The death of a family dog can be tough, even when anticipated. When our 14-year-old rescue Brittany, Bandit, (registered under “Becasse Bandit” — becasse is French for woodcock) had a severe stroke that left him paralyzed a week ago, it concluded a long period of circulatory problems. Despite the heartache of putting him down, we nevertheless consoled ourselves knowing his years with us had been good ones, even with all his challenges.
No matter which pet you rescue: dog, cat, horse, etc., no manual or service record comes with the animal, although you often deduce, through experience, some of the issues that caused the original owner to give up the pet in the first place. Bandit had been a field dog with terrific potential: strong run, good nose, and lots of drive. Unfortunately, his field manners (staunch pointing without breaking or chasing when birds were flushed) required a lot of time and training because he had an affinity for “running trash” (i.e., chasing deer). An early trainer made the fatal mistake of punishing the dog after he had returned from a chase. (You must never take out your temper or frustration on an animal that’s come back to you after a heinous act. Punishment should only be administered during the act.)
After that the dog not only looked for more deer; he kept on running, even after losing track of what he was chasing, afraid of punishment on return.
When you could get Bandit around a field trial course cleanly, with a good run and a couple of birds, he was often “in the ribbons,” but so much snap and pop were taken out of him, he never had any big wins. A bridesmaid often, the big dog had a lot of red ribbons (seconds) but no blues (firsts).

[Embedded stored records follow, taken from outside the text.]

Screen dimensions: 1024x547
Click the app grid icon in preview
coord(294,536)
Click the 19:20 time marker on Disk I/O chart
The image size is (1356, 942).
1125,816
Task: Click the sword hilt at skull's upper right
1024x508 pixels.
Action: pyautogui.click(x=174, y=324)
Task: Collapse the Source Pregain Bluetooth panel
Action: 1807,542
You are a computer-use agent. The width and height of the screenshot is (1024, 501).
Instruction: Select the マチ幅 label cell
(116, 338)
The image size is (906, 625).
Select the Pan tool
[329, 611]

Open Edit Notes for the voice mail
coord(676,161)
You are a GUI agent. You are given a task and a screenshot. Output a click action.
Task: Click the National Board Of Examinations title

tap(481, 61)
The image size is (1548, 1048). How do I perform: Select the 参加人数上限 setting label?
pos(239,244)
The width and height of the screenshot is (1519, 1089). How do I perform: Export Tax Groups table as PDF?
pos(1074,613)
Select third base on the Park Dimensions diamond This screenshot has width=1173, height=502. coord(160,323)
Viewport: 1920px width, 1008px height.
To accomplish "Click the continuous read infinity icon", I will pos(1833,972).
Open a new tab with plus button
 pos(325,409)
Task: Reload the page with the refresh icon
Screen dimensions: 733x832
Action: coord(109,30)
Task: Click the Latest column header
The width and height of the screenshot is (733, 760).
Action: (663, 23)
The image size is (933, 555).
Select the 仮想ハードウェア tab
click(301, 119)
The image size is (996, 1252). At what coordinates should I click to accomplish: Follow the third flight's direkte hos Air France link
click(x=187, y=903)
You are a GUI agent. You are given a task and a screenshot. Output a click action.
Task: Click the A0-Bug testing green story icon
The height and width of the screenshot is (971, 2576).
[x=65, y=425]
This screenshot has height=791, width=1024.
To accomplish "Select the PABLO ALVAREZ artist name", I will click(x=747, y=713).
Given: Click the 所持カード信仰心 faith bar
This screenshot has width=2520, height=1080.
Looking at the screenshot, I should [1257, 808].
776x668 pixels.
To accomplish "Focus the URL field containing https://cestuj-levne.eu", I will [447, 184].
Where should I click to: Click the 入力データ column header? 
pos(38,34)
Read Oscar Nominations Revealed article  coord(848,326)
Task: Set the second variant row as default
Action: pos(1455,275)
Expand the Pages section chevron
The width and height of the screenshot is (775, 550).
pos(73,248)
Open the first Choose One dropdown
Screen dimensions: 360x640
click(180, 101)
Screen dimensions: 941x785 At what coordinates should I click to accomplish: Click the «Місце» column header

Finally, when Bandit turned seven, his owner stopped paying kennel bills, and he wound up as our “adoptee” with a good, patient trainer. He had a few more placements and endured one heart-breaking trial experience toward the end of his career that summed up his life. After a number of excellent finds and a terrific run, he had finished his course with a couple of minutes left. Most judges at that point will tell a handler to “pick up,” but, in this case, the fellow in the saddle (a friend, in fact) asked for the dog to run one more edge along a big woods. Predictably, Bandit dug in, found his deer, got lost for two hours, and was disqualified. We took him home and tried him on grouse upstate. That failed, too. He would find his birds beautifully then take off looking for deer; he was finally relegated to pulling a dog sled in the winter and working off a check cord.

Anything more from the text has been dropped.